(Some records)

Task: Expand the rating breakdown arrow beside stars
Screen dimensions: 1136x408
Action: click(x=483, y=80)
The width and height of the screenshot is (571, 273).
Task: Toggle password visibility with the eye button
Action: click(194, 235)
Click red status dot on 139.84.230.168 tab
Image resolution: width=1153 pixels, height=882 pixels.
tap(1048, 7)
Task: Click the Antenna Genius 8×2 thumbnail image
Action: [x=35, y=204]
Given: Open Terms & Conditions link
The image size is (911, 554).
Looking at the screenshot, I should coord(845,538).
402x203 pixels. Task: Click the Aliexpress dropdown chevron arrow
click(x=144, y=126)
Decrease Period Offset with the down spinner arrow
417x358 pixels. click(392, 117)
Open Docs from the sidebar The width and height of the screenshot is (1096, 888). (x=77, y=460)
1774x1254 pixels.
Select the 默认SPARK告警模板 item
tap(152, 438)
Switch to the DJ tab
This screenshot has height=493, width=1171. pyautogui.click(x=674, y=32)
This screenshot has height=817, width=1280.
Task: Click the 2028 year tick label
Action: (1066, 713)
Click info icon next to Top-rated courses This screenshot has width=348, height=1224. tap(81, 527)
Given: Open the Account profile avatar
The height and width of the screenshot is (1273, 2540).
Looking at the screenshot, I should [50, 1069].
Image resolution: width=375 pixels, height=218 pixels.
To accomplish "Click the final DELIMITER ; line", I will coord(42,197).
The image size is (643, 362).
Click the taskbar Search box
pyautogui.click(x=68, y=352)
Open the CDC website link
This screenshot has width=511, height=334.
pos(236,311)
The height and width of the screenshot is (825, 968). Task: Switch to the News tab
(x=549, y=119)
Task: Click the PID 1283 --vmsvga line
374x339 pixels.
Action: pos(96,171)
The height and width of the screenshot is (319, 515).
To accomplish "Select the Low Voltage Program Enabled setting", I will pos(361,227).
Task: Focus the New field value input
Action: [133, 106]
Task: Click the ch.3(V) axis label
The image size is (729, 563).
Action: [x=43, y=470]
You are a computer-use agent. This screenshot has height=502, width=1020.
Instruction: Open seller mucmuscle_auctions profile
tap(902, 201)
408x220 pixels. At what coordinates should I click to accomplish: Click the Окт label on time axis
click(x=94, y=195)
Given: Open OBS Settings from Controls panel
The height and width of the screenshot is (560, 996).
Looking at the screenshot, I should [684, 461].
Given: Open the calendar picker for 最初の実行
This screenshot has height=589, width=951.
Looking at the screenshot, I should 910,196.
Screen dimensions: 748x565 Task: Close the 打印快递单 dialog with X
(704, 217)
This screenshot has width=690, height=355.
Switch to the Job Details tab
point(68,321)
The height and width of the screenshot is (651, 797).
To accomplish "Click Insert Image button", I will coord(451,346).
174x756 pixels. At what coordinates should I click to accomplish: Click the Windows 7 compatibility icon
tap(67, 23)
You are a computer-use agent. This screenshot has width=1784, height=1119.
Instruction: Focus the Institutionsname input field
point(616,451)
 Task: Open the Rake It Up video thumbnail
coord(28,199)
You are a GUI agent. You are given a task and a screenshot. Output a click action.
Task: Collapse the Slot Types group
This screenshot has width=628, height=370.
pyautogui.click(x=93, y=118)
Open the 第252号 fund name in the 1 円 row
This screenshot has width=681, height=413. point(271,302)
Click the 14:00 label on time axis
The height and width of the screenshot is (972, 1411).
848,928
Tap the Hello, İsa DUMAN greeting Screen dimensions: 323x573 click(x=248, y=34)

Brief: Please write out all of the records above without changing a single character.

Completed task:
Task: Expand the rating breakdown arrow beside stars
Screen dimensions: 1136x408
Action: click(x=483, y=80)
The width and height of the screenshot is (571, 273).
Task: Toggle password visibility with the eye button
Action: click(194, 235)
Click red status dot on 139.84.230.168 tab
Image resolution: width=1153 pixels, height=882 pixels.
tap(1048, 7)
Task: Click the Antenna Genius 8×2 thumbnail image
Action: [x=35, y=204]
Given: Open Terms & Conditions link
The image size is (911, 554).
Looking at the screenshot, I should coord(845,538).
402x203 pixels. Task: Click the Aliexpress dropdown chevron arrow
click(x=144, y=126)
Decrease Period Offset with the down spinner arrow
417x358 pixels. click(392, 117)
Open Docs from the sidebar The width and height of the screenshot is (1096, 888). (x=77, y=460)
1774x1254 pixels.
Select the 默认SPARK告警模板 item
tap(152, 438)
Switch to the DJ tab
This screenshot has height=493, width=1171. pyautogui.click(x=674, y=32)
This screenshot has height=817, width=1280.
Task: Click the 2028 year tick label
Action: (1066, 713)
Click info icon next to Top-rated courses This screenshot has width=348, height=1224. tap(81, 527)
Given: Open the Account profile avatar
The height and width of the screenshot is (1273, 2540).
Looking at the screenshot, I should [50, 1069].
Image resolution: width=375 pixels, height=218 pixels.
To accomplish "Click the final DELIMITER ; line", I will coord(42,197).
The image size is (643, 362).
Click the taskbar Search box
pyautogui.click(x=68, y=352)
Open the CDC website link
This screenshot has width=511, height=334.
pos(236,311)
The height and width of the screenshot is (825, 968). Task: Switch to the News tab
(x=549, y=119)
Task: Click the PID 1283 --vmsvga line
374x339 pixels.
Action: pos(96,171)
The height and width of the screenshot is (319, 515).
To accomplish "Select the Low Voltage Program Enabled setting", I will pos(361,227).
Task: Focus the New field value input
Action: [133, 106]
Task: Click the ch.3(V) axis label
The image size is (729, 563).
Action: [x=43, y=470]
You are a computer-use agent. This screenshot has height=502, width=1020.
Instruction: Open seller mucmuscle_auctions profile
tap(902, 201)
408x220 pixels. At what coordinates should I click to accomplish: Click the Окт label on time axis
click(x=94, y=195)
Given: Open OBS Settings from Controls panel
The height and width of the screenshot is (560, 996).
Looking at the screenshot, I should [684, 461].
Given: Open the calendar picker for 最初の実行
This screenshot has height=589, width=951.
Looking at the screenshot, I should 910,196.
Screen dimensions: 748x565 Task: Close the 打印快递单 dialog with X
(704, 217)
This screenshot has width=690, height=355.
Switch to the Job Details tab
point(68,321)
The height and width of the screenshot is (651, 797).
To accomplish "Click Insert Image button", I will coord(451,346).
174x756 pixels. At what coordinates should I click to accomplish: Click the Windows 7 compatibility icon
tap(67, 23)
You are a computer-use agent. This screenshot has width=1784, height=1119.
Instruction: Focus the Institutionsname input field
point(616,451)
 Task: Open the Rake It Up video thumbnail
coord(28,199)
You are a GUI agent. You are given a task and a screenshot. Output a click action.
Task: Collapse the Slot Types group
This screenshot has width=628, height=370.
pyautogui.click(x=93, y=118)
Open the 第252号 fund name in the 1 円 row
This screenshot has width=681, height=413. point(271,302)
Click the 14:00 label on time axis
The height and width of the screenshot is (972, 1411).
848,928
Tap the Hello, İsa DUMAN greeting Screen dimensions: 323x573 click(x=248, y=34)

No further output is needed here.